How to become a skills superpower

15th November 1996 at 00:00
Bryan Davies Labour further and higher education spokesman. Post-Cold War, the arms race has given way to a skills race. It is a less certain, more competitive world. If there is a new axis upon which it revolves, it is learning. Only countries which invest in the knowledge base of their economies can survive and prosper.

FE colleges are at the heart of educating and training our people. They teach more students than school sixth forms and universities combined. FE is a truly comprehensive and inclusive sector.

But it can only flourish if its importance is properly recognised. Last year's Budget cuts have bitten deep into the ability of colleges to innovate and respond to new demands. Job losses have mounted and capital developments have stalled. The situation will deteriorate if short-term interests of the Conservative party are put before investing in the long-term prosperity of the country. For this reason, the formation of the new Association of Colleges is timely. It is an important vehicle for FE to have its voice heard in the media, political arena and wider public domain.

Tony Blair has pledged that over the course of a parliament, we will have increased the proportion of our national income spent on education. Indeed, we have proposed a specific flow of resources into employment and FE:our windfall levy on the excessive profits on the privatised utilities will generate resources for a major employment and education programme for long-term unemployed 18 to 25-year-olds.

Strategic managers in FE should prepare themselves for this programme because colleges are destined to play a significant role in it. Young people who have been out of work for more than six months will be offered four options, including full-time education or work with approved education and training.

In addition, we will convert child benefit for 16 to 19-year-olds - which is not universal and does not reach many of those who most need support - into education attendance allowances. Shifting this public spending onto a new basis geared to education achievement will help secure increased participation in full-time tertiary education and boost the status and performance of the work-based route. Public action will be backed up by a new statutory obligation on employers to provide day release to 16 to 18-year-olds who have not reached national vocational qualification level 2.
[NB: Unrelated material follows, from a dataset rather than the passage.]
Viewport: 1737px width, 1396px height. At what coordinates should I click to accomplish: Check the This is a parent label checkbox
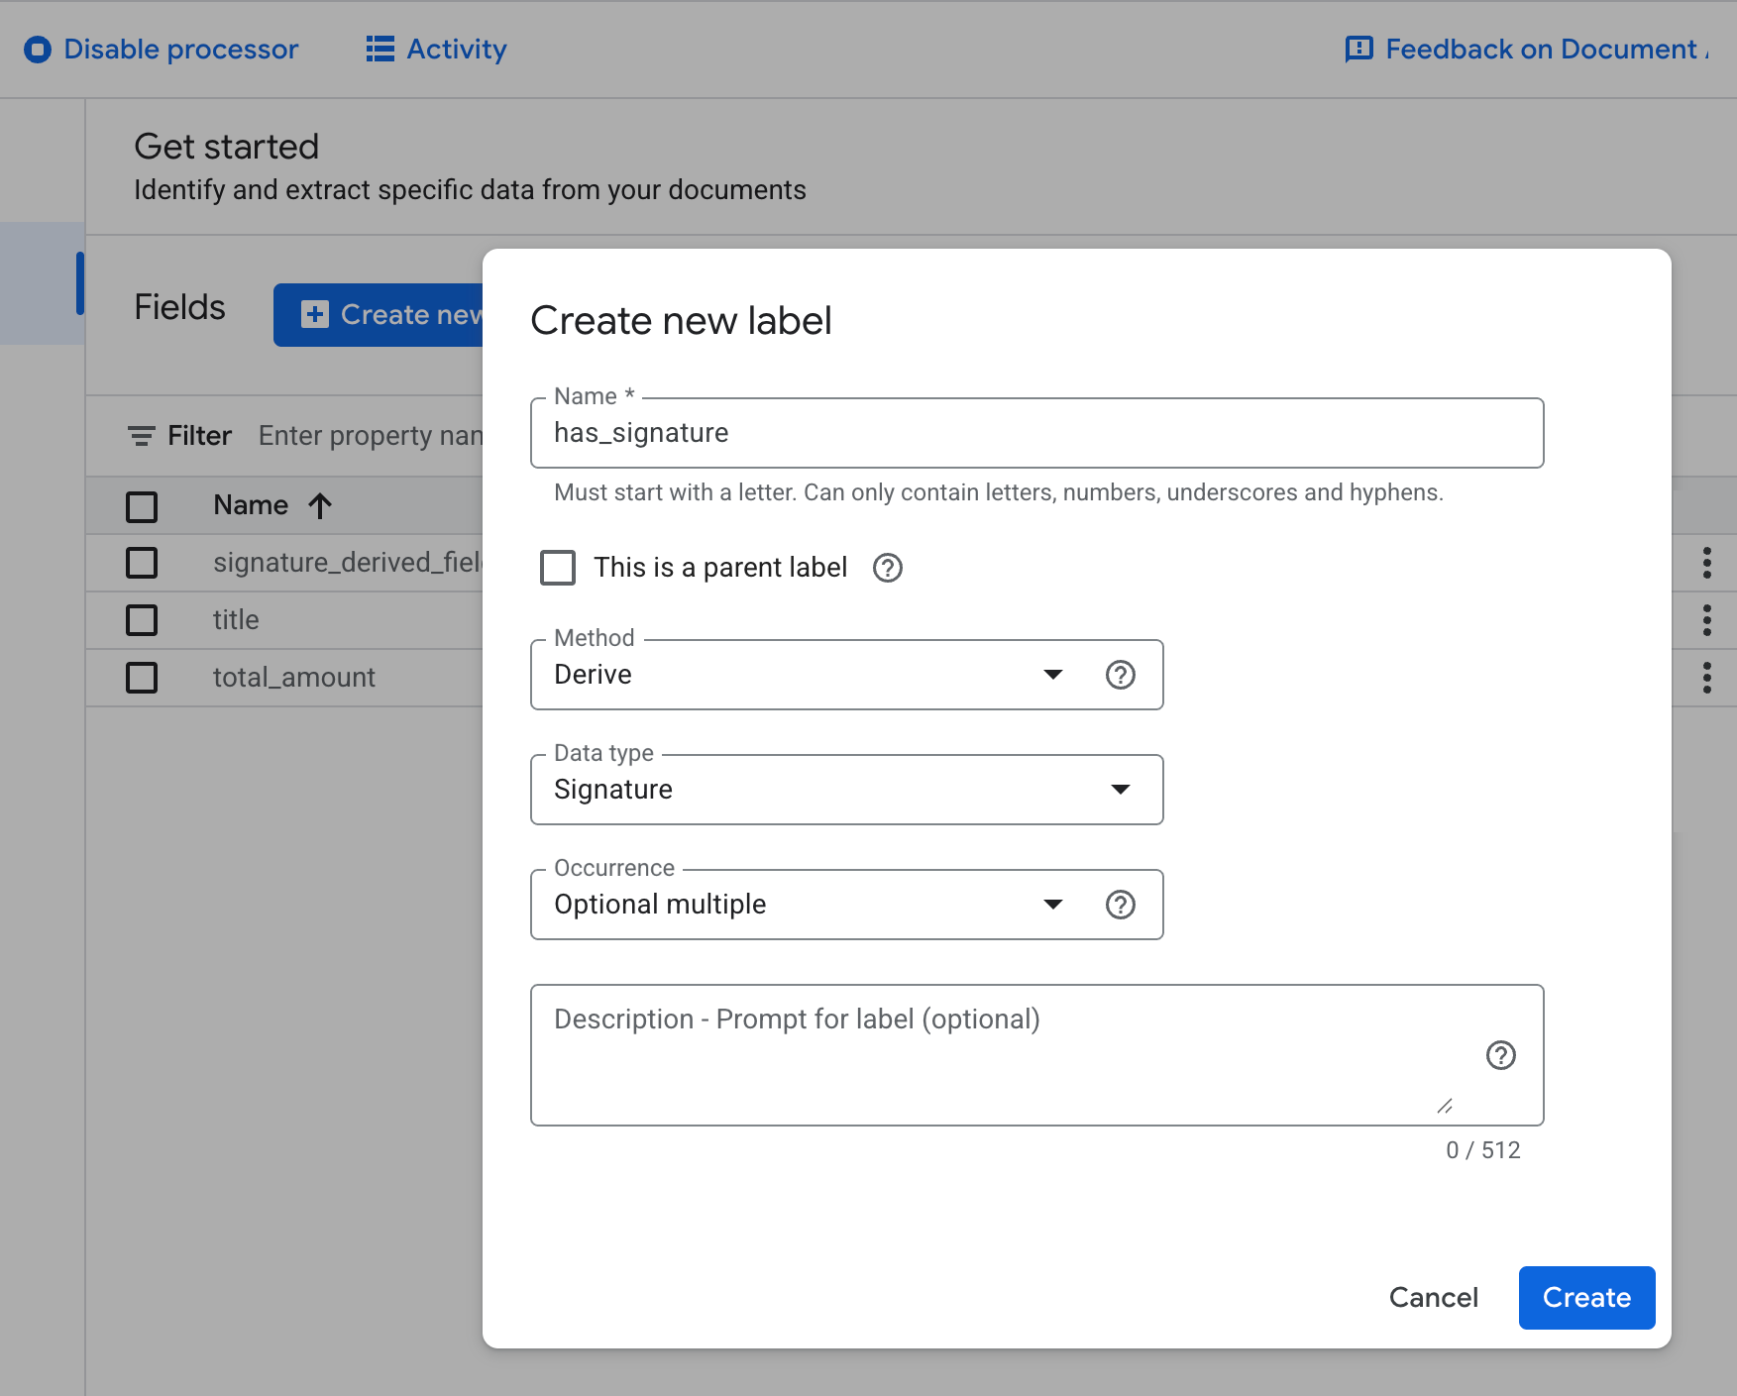click(558, 568)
Tertiary participation is stratified by class, gender and regional inequalities. Our national programmes will be underpinned by strategies aimed at disaffected and disadvantaged young people. Across the country, there are numerous examples of local agencies and education providers working to reintegrate pupils with records of non-attendance and exclusion into mainstream education. This practice must be spread and FE colleges can play their part by offering learning in challenging environments.

We will also offer avenues for adults to return to learning. The 16-hour rule (the restriction on the hours the unemployed can study without losing benefits) will be relaxed for those who have been out of work for a year. Individual learning accounts will be available for employee training, initially targeted at one million people from key groups, and funded through redirected training and enterprise council resources and better use of European monies. We will boost the Investors in People programme and protect and strengthen local authority adult education.

These measures will only be successful if schools, colleges and other providers operate within a secure strategic framework. Theframework must combine the flexibility necessary for dynamism with the partnership required for coherent and cost-effective provision for all learners. We must be imaginative and pragmatic, building from what is best in the current system, while tackling its deficiencies. Co-operation between colleges, training and enterprise councils, local authorities and, where appropriate, HE should take place within local lifelong learning forums. The governance of colleges and TECs should be made more representative of the full range of stakeholders in the community and the regional committees of the FEFC should be democratised and strengthened.

Further education is a key public service. Excessive competition and division, evidenced by those parts of the current Education Bill which allow grant-maintained schools to open sixth forms without consultation and central approval, damages curriculum co-ordination, fragments provision and student progression routes and deploys resources inefficiently.

The way forward lies in sensible partnership. We do have the potential to become a skills superpower in the coming decades. But we will not get there with a divided and downsized further education system.